VFX and Particles

I have compiled various vfx experiments and methods that I often find myself using.

Scrolling textures

I often happen to use scrolling textures in many different ways. Anything from water flows, increasing fidelity of particles to rythmically blinking lights. The technique is surprisingly flexible, and can make an otherwise dull static material look interesting and full of animation with minimal effort.

Advanced scrolling textures

Multiplying additional scrolling textures together provides even better results while also being a good way to optimize and keeping drawcalls & overdraw at a minimum. This is especially true when each particle can be spawned with random offsets to its UVs so that you avoid obvious repeating patterns from emerging.

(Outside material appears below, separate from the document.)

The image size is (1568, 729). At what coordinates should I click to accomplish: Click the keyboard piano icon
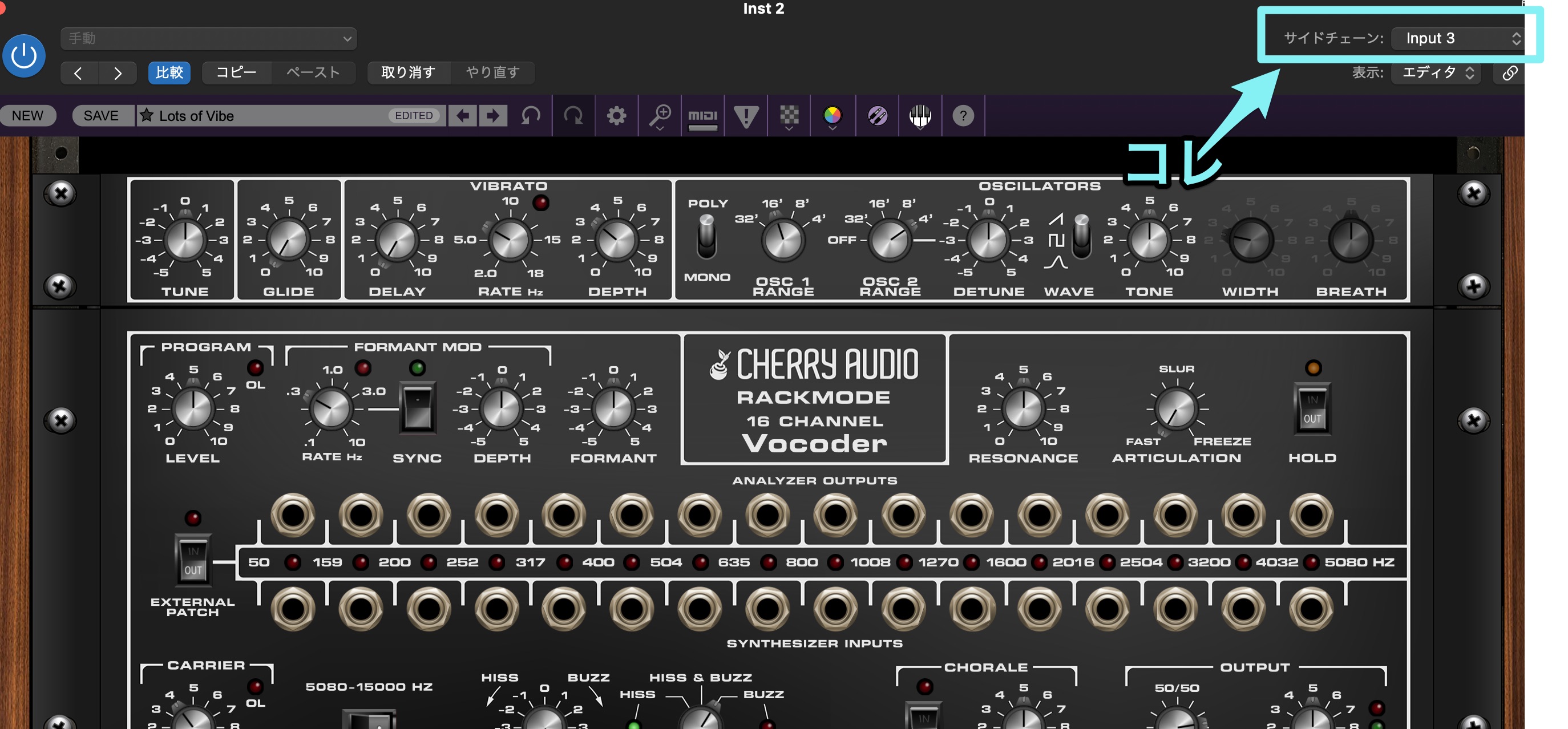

In these examples I am scrolling textures along static meshes and then additionally scrolling color gradients over it for evolving colors. Stretching UV layouts can be used to further "pace" and animate the effect.

Other effects

I enjoy figuring out new and novel ways to use my existing repertorie of tricks, as well as expanding my toolset while creating interesting and visually appealing effects.

A generic "buff" spell effect. I experimented with "soulercoaster" meshes for the swirling small particles that are actually static static bands of mesh. [Link]

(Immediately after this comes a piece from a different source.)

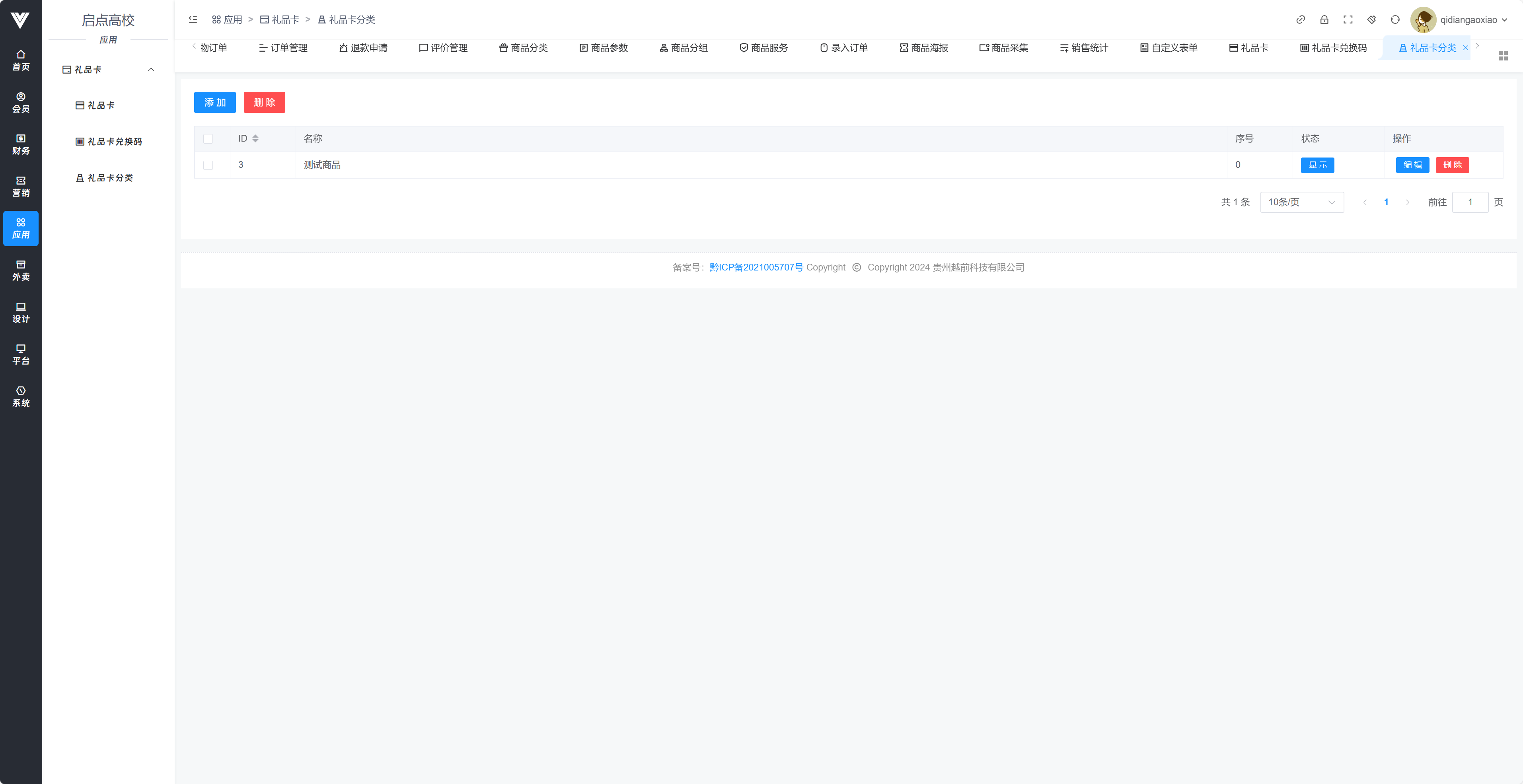Click the tab grid icon at right
This screenshot has height=784, width=1523.
point(1503,56)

"Pintable". An effect based on cubes and vertex painting so that the top of the cubes are displaced upwards and colored with a gradient according to scrolling noise textures.

Color masking

Color masking can be very powerful for creating additional variation from the same few assets. Here I show a simple cargo container, but the masking can be use multiple color channels and easily generate patterns and color combinations directly within the game editor.

For example the red fuel barrel on the right has a more distinct pattern, though the regular empty barrels can still provide basic variation.